#### Text to read
________________________

My point with all of this is that there is so much more room for new "best" decks than people think. The "best deck" is a term that can only apply to a single tournament, unless there are cards that are truly broken and need to be banned. For example, Caw-Blade:

Caw-Blade was far and away the best performing deck for months. The deck was so strong that the Jace, the Mind Sculptor and Stoneforge Mystic got banned in Standard. However, even when the deck was at its peak, there was a different "best list" for each tournament. One week it was Gerry Thompson version that splashed red for Arc Trail and Cunning Sparkmage. A different week it was splashing black for Doom Blade, and other times it played three Gideon Jura or none at all.

Christian "3 Sulfur Falls" Calcano

A huge congrats to Calcano, and though a few of his numbers are…unique, there is a reason he didn’t lose a match this weekend. The problem for U/W Delver against G/R Aggro is its inability to effectively take the control role in a given game. This is why I went to Wurmcoil Engine and Clones, whereas Calcano stuck with Delver and found Bonfire of the Damned. Bonfire is a card that, especially in Calcano’s list, lets you play the control role in games even if you don’t Ponder into the miracle and are simply casting it for X=2.

Early on Sunday, Calcano showed me his list and said, "All I do is board into control every game, and no one can beat it." This is because while playing against Calcano in game 1, his opponent would see a U/R Delver of Secrets deck, expect a lot of burn, and sideboard (correctly) to stay alive against a quick Delver draw. Postboard, Calcano had a diverse mix of threats that each could individually take over a game. Burn spells doubling as removal helped him get to this point in a way that Geist-Stalker U/W Delver decks could not.

Sure, these decks were rogue, but with the metagame as inbred as it was (with only three decks making up the majority of the tournament), it wasn’t hard to find the right mix of cards to beat those three decks.

________________________

#### Dataset entries
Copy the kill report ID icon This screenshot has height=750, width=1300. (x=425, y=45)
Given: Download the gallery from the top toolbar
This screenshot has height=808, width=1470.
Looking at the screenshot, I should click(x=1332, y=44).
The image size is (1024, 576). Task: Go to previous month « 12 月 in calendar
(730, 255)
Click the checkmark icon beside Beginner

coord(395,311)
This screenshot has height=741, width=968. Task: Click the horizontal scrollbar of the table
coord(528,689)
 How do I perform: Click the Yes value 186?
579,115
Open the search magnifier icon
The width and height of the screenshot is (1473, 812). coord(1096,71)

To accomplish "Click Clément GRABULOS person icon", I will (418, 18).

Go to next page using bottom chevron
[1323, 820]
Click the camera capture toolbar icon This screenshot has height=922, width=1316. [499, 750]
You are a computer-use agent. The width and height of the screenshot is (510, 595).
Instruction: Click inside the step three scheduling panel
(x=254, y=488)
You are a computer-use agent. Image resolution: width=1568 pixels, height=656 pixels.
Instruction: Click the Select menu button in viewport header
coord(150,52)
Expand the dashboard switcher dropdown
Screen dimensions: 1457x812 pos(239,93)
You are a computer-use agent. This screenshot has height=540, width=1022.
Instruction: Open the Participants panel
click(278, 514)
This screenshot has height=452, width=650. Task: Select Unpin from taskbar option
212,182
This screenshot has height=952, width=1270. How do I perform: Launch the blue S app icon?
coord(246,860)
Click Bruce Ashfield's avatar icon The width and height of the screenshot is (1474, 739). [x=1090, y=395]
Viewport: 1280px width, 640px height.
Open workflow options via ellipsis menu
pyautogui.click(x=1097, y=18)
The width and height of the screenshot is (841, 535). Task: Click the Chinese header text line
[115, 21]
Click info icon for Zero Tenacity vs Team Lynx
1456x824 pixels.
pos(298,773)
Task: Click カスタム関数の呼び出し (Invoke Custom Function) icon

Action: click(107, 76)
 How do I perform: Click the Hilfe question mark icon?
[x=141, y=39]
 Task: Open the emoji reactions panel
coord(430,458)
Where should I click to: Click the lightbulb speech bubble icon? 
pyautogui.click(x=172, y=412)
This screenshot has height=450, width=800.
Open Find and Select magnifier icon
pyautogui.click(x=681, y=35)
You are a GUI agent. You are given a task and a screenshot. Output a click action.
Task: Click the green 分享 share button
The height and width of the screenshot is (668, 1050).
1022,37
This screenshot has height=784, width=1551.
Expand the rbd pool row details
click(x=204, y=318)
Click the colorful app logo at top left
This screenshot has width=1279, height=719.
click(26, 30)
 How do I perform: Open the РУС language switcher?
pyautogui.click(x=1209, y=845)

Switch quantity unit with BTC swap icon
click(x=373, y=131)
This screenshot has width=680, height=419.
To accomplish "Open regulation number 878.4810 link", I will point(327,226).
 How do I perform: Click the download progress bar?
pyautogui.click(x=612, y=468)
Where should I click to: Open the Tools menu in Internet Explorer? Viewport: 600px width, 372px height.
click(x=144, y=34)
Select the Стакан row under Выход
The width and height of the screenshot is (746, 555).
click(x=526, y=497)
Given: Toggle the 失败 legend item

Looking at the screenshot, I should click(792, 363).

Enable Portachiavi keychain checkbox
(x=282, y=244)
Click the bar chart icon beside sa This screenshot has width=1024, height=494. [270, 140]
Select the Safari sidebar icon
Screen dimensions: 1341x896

________________________

#### Job 1
Based on the deck article, decide whether each statement agrees with it, answering yes or no and quoting the words that settle it: (a) Jace, the Mind Sculptor and Stoneforge Mystic were banned in Standard; (b) Calcano lost one match over the weekend; (c) the writer turned to Wurmcoil Engine and Clones.
#### Job 2
Carry on the deck article, starting after its final sentence.
The rows are separate material and have nothing to do with the deck article.

#### Response 1
(a) Yes: "The deck was so strong that the Jace, the Mind Sculptor and Stoneforge Mystic got banned in Standard."
(b) No: "there is a reason he didn’t lose a match this weekend."
(c) Yes: "This is why I went to Wurmcoil Engine and Clones"

#### Response 2
Legacy

I haven’t played a game of Legacy since the last StarCityGames.com Invitational, so I don’t know a whole lot about what I’m going to be playing at the next one in Indianapolis or GP Atlanta. However, I think two Avacyn cards that are going to become focal points of the metagame are Griselbrand and Temporal Mastery. Time Walk is no joke, and there are many, many ways of manipulating your library in Legacy.

There were two Griselbrand decks in the finals of the SCG Legacy Open in Orlando, and I doubt that will change next week. The card is Yawgmoth’s Bargain that is easier to get into play and better once it is in play. It is easier to kill, sure, but the "better than Yawgmoth’s Bargain and easier to get into play" aspect is game ending. I would honestly be surprised if he doesn’t get banned by the end of the year.

Temporal Mastery, on the other hand, is going to require a lot of dedication. Sure, you could jam-pack your deck with Sensei’s Divining Tops, Ponders, and miracles, but what do you think is going to happen against the Spell Pierce / Stifle / Wasteland decks? It’s going to be rough, and cutting back on Snapcasters to add Tops is a way Merfolk can sneak its way back onto the top tables.

Thanks for reading!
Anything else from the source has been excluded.